Conclusion de chapitre

L’émergence de la politique économique lyonnaise est permise par la refondation de l’alliance traditionnelle existant entre les responsables politiques et les acteurs économiques à Lyon, sur de nouvelles bases plus en phase avec la mutation du contexte économique d’un régime de croissance vers un régime de crise. La signature de la Charte Industrielle puis la création de l’ADERLY consacrent ainsi l’existence d’un certain consensus politique au sein du système d’acteurs lyonnais, autour de la volonté de bâtir et de conduire une stratégie de développement et de gestion des affaires économiques résolument locale, mieux adaptée aux enjeux spécifiques du territoire lyonnais et de ses forces économiques.
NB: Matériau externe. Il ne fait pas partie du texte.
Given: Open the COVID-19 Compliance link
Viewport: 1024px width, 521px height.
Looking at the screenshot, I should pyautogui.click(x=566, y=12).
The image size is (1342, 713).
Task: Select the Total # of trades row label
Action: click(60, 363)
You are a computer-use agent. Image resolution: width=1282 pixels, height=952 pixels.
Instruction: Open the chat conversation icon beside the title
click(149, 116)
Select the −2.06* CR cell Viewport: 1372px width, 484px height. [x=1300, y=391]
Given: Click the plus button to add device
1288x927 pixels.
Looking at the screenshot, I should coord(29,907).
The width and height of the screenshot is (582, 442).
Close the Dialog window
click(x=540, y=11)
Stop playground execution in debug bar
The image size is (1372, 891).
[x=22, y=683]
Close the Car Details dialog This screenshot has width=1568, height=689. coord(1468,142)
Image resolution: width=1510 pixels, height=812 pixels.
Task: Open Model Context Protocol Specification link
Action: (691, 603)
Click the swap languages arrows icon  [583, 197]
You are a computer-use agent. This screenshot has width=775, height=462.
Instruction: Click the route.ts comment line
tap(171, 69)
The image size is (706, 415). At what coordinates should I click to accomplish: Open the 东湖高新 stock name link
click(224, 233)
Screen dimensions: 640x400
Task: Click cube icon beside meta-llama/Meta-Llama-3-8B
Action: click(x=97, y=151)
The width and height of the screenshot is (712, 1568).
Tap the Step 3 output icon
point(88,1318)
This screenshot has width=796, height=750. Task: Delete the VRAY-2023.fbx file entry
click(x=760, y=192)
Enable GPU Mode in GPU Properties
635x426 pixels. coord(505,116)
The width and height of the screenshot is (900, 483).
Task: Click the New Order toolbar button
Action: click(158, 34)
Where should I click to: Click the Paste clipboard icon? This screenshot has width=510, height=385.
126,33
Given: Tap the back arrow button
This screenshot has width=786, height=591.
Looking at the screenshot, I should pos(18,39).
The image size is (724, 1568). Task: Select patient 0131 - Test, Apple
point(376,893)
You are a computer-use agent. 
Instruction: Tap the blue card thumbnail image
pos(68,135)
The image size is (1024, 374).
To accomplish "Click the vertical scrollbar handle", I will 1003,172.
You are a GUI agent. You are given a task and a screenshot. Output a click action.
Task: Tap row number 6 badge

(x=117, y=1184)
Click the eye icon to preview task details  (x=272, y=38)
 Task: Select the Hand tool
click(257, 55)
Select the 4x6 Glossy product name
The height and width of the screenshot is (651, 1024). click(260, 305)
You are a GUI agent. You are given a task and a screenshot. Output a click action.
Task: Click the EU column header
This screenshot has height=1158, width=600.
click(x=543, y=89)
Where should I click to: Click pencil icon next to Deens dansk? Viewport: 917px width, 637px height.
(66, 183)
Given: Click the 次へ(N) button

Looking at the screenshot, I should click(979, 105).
Cette dynamique nouvelle de développement économique territorialisé, est largement portée par les responsables patronaux, qui cherchent à placer la politique lyonnaise naissante au service des entreprises locales plutôt qu’au service des grands groupes extra-locaux comme le faisait l’Etat. Ils imposent leur domination sur le système d’acteurs lyonnais de la régulation économique et territoriale, en s’emparant de la conduite de l’intervention et de la promotion des intérêts économiques locaux. Les compétences d’action très limitées de la COURLY ne lui permettent pas de prendre en charge la définition et le pilotage de la politique économique, ses bras exécutants (SERL, ATURCO) se chargeant cependant de la mise en œuvre du volet spatial et urbanistique grâce à l’assistance technique des cabinets d’études de l’Etat.

Le réseau CDC et la SCET en particulier jouent le rôle de courroie de transmission des logiques de négociation et de collaboration entre la puissance publique et les grands groupes de promotion commerciale ou d’investissement immobilier dans le cadre de la conduite des projets de nouveaux centres urbains comme celui de la Part Dieu. Il s’agit de former le personnel de la SERL en lui diffusant les compétences techniques et économiques nécessaires à une meilleure compréhension, voire à l’assimilation des stratégies des acteurs privés, pour lui permettre d’adapter les opérations à leurs attentes. Ces initiatives déclenchent des protestations de la part des élus locaux de l’opposition, qui contestent cette orientation de l’action publique tendant à confondre l’intérêt général public avec l’intérêt des entreprises privées.

L’influence patronale sur la politique urbaine trouve cependant un écho favorable auprès des responsables gouvernementaux du pays et permet une imprégnation progressive des acteurs locaux aux logiques d’action inspirées du monde des entreprises. De nouvelles méthodes d’action plus stratégiques et pragmatiques sont utilisées pour conduire la politique économique locale, qui s’appuie sur des conceptions et des principes d’intervention économique largement étrangers au registre classique de l’action publique de l’époque. Le marketing et la dimension commerciale de la régulation développés à Lyon tendent ainsi à reléguer au second plan la dimension aménagiste et matérielle de l’intervention étatique. Il ne s’agit plus seulement de produire des surfaces d’accueil et des équipements pour les activités économiques sur le territoire, mais aussi de valoriser et promouvoir ce territoire pour le rendre compétitif et concurrentiel par rapport aux autres, et plus attractif vis-à-vis des investisseurs privés.